* _Problem details_:
Go over each line of the entries below, count those with "target", and give only the count.

[Dataset entries]
>>>

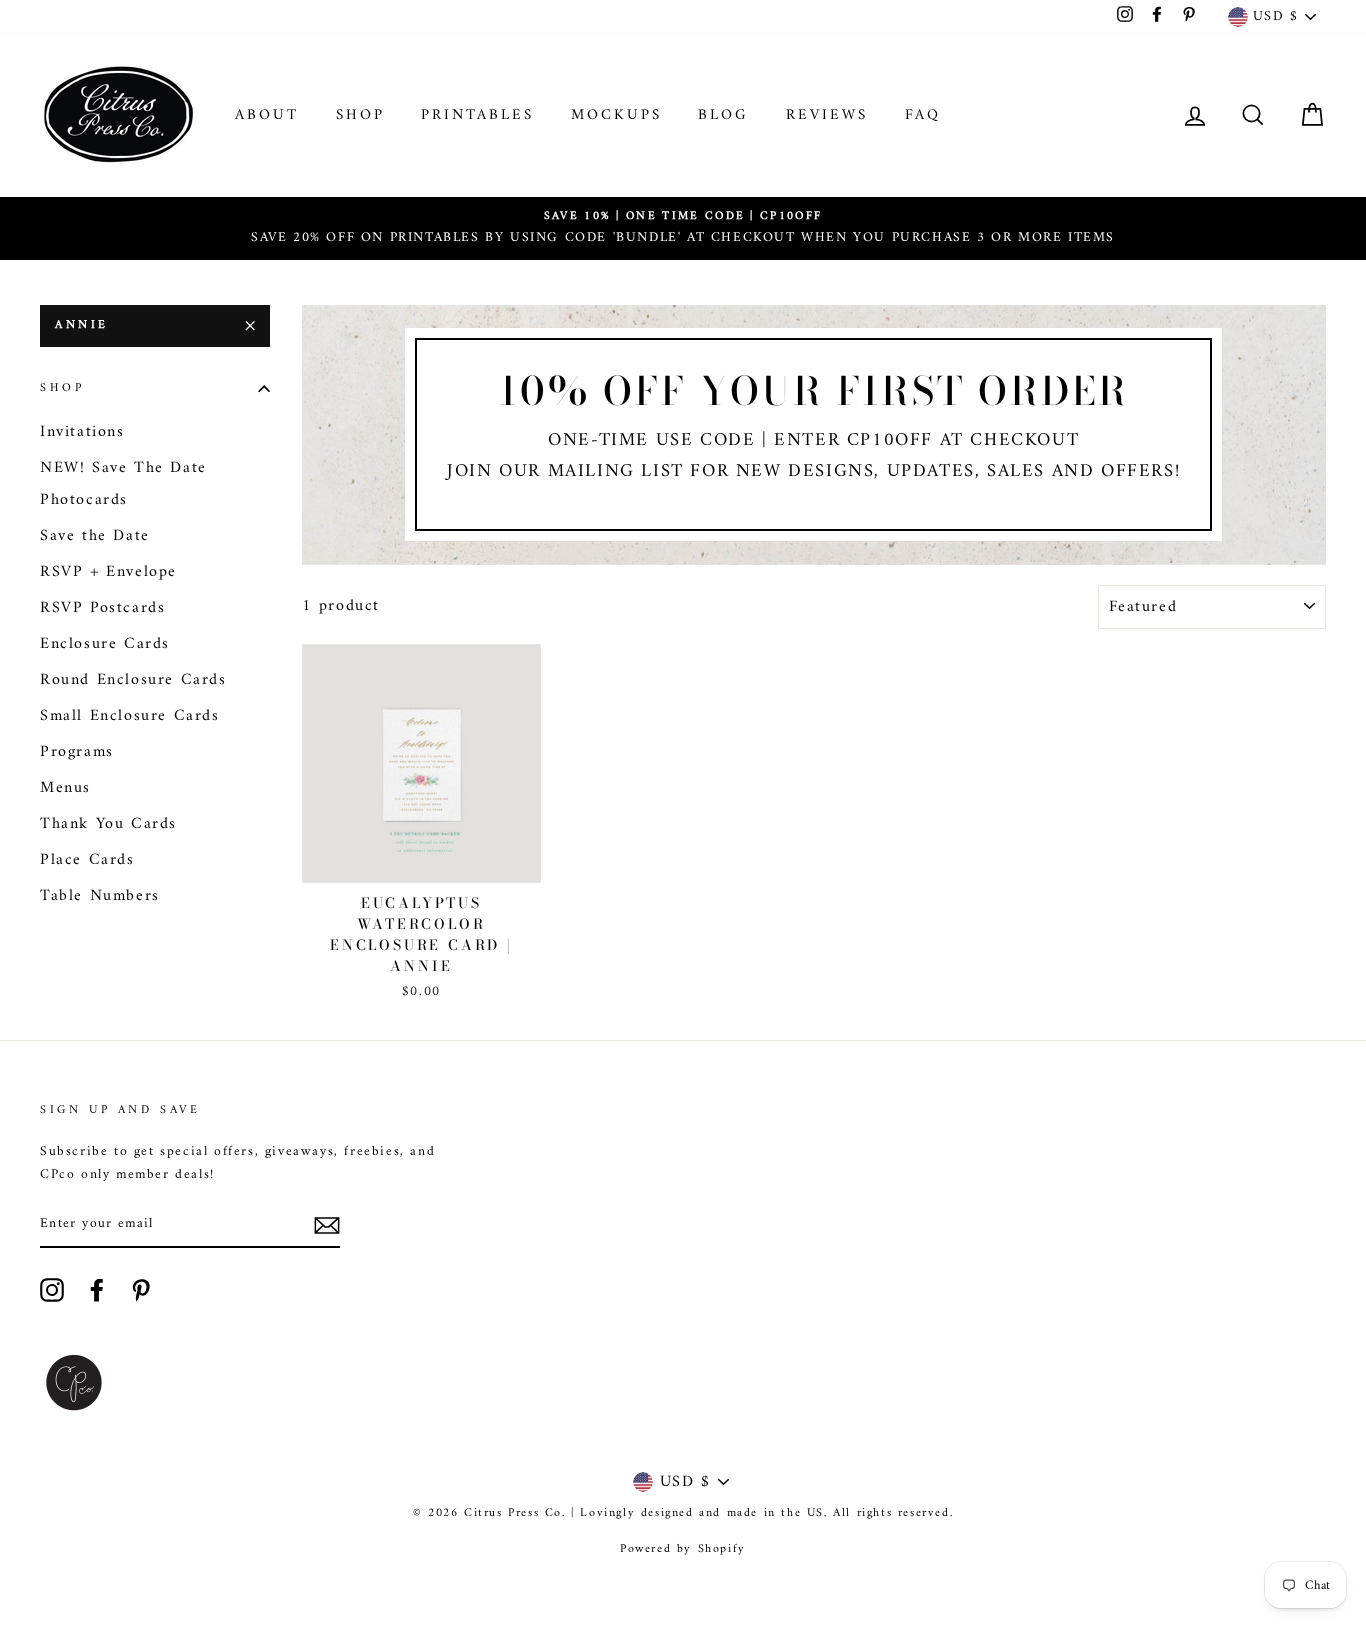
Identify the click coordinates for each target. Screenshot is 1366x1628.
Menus (65, 788)
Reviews (827, 115)
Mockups (616, 115)
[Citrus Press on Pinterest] (141, 1290)
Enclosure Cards (105, 644)
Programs (77, 752)
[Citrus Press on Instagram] (52, 1290)
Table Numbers (100, 896)
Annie (82, 325)
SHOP (360, 115)
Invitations (82, 432)
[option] (683, 228)
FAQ (923, 115)
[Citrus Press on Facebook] (97, 1290)
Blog (723, 115)
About (267, 115)
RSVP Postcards (102, 608)
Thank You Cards (108, 824)
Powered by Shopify (683, 1549)
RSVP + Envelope (108, 572)
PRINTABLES (477, 115)
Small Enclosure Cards (130, 716)
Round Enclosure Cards (133, 680)
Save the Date (95, 536)
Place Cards (87, 860)
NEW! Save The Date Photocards (123, 484)
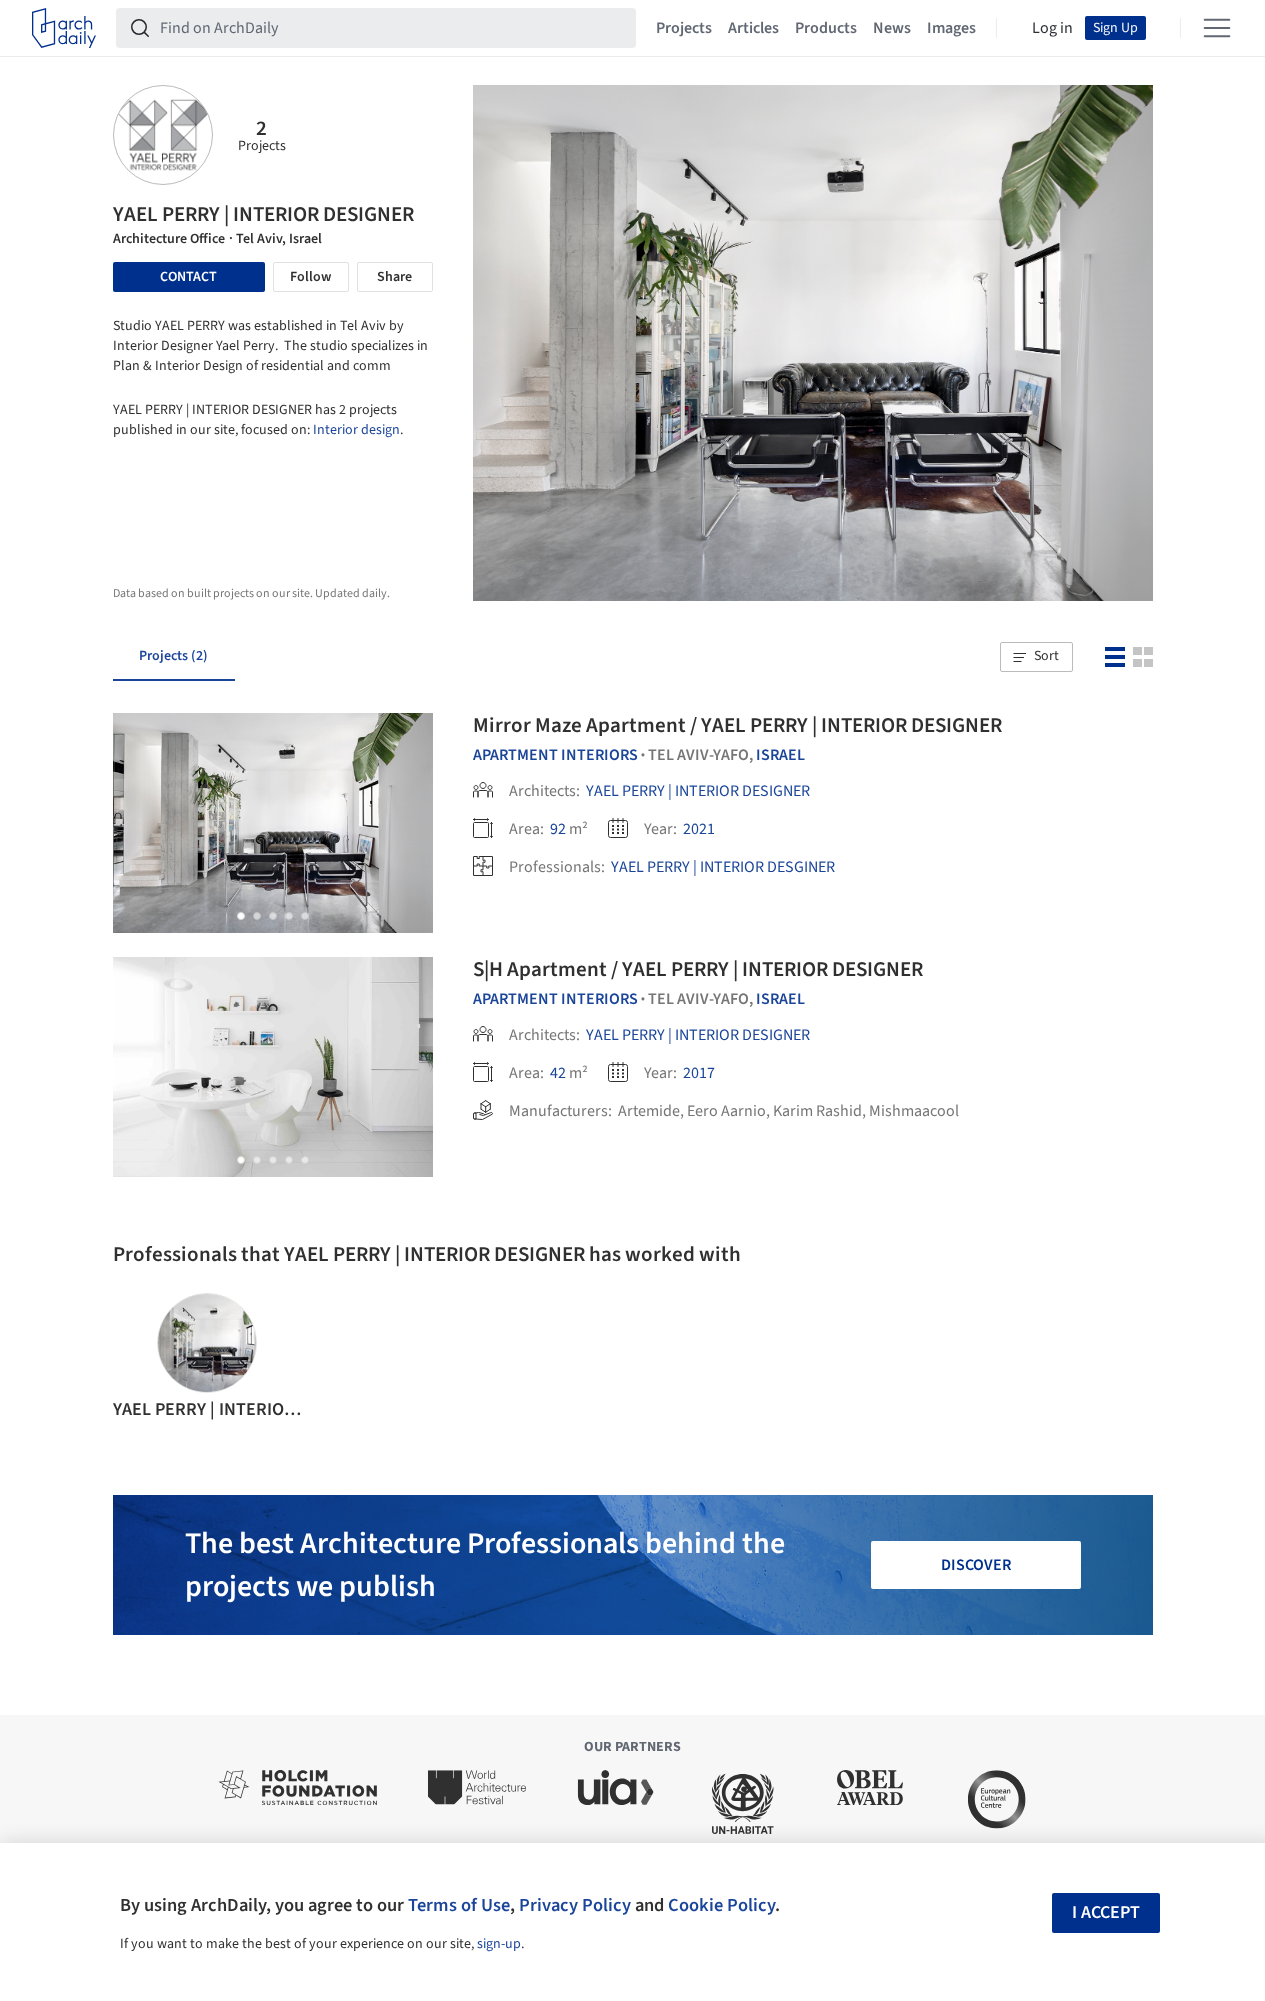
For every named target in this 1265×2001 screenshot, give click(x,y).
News (892, 28)
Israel (780, 755)
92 (558, 829)
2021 (699, 829)
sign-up (499, 1944)
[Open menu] (1217, 28)
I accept (1106, 1912)
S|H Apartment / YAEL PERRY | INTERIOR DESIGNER (698, 969)
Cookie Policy (721, 1905)
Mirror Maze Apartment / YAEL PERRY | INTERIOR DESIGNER (737, 725)
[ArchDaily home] (64, 28)
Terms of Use (459, 1905)
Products (826, 28)
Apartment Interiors (555, 755)
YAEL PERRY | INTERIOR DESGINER (723, 867)
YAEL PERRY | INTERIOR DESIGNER (698, 791)
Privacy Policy (575, 1905)
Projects (684, 28)
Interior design (356, 430)
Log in (1052, 28)
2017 (699, 1073)
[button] (1036, 657)
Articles (753, 28)
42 (558, 1073)
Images (951, 28)
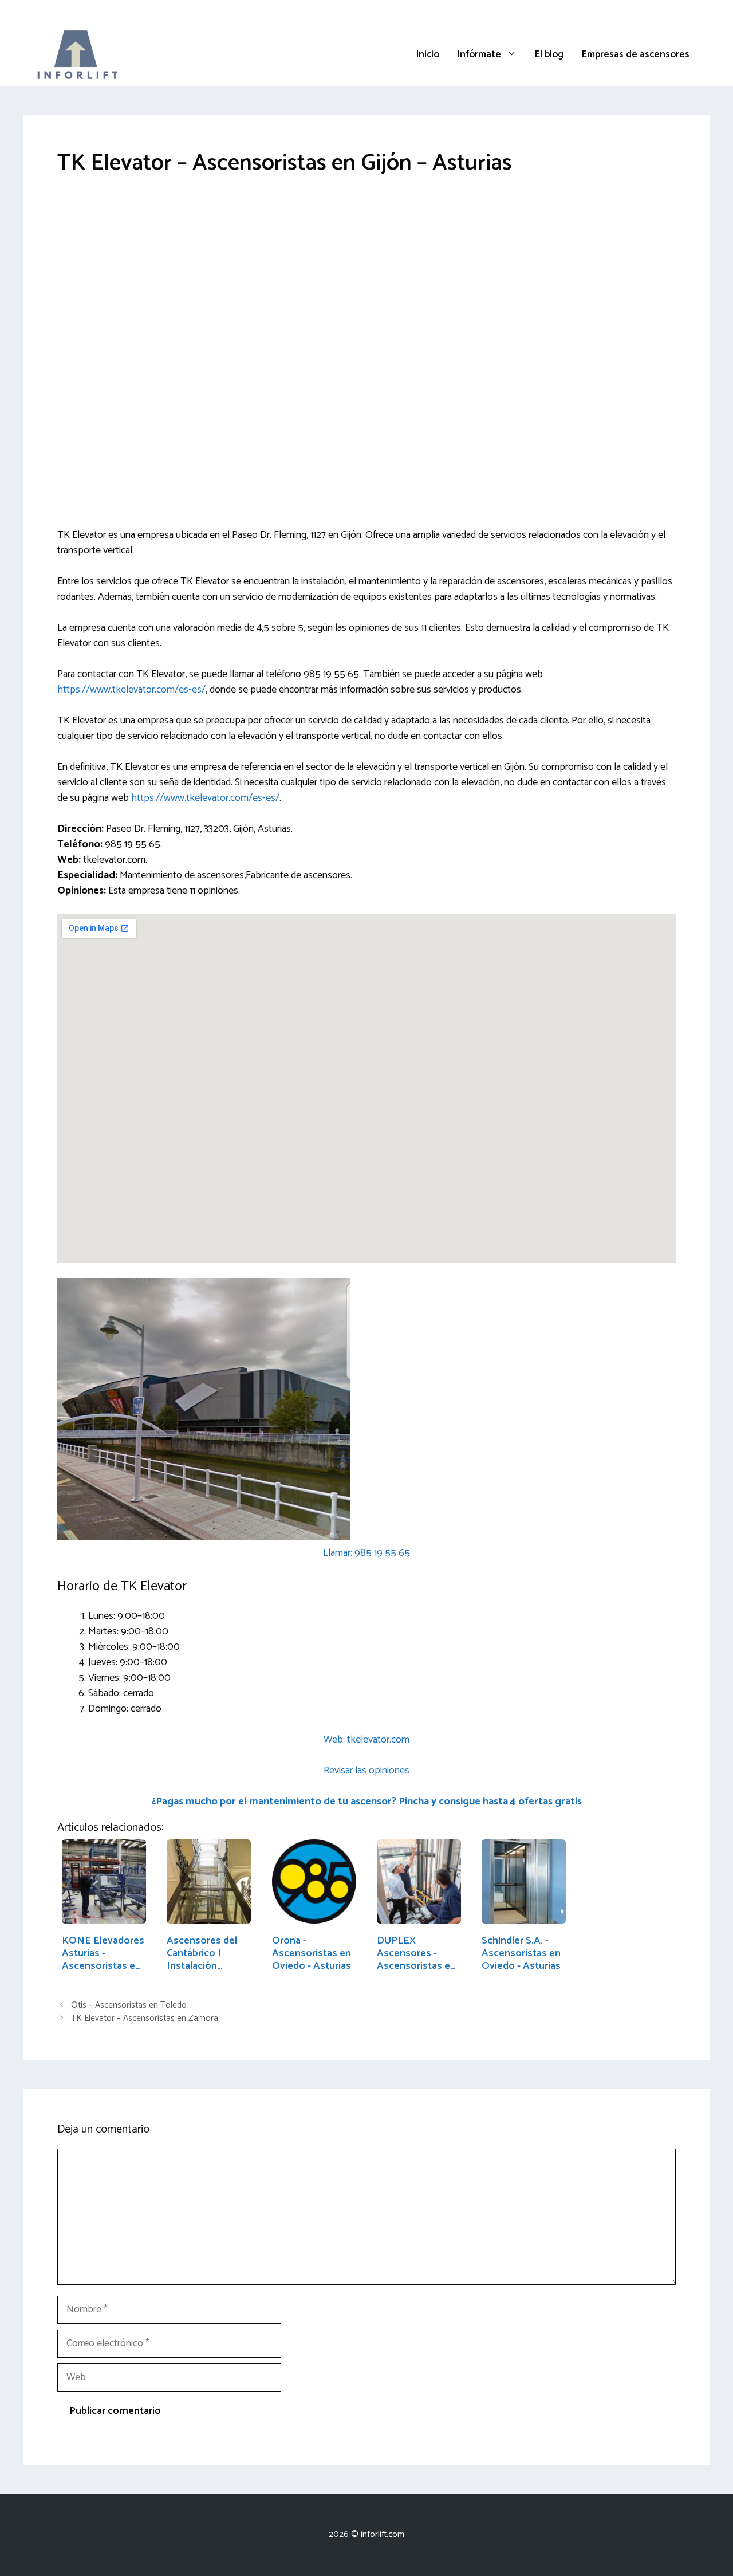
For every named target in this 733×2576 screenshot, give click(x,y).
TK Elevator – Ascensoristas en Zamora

<<<

* _Worked solution_:
3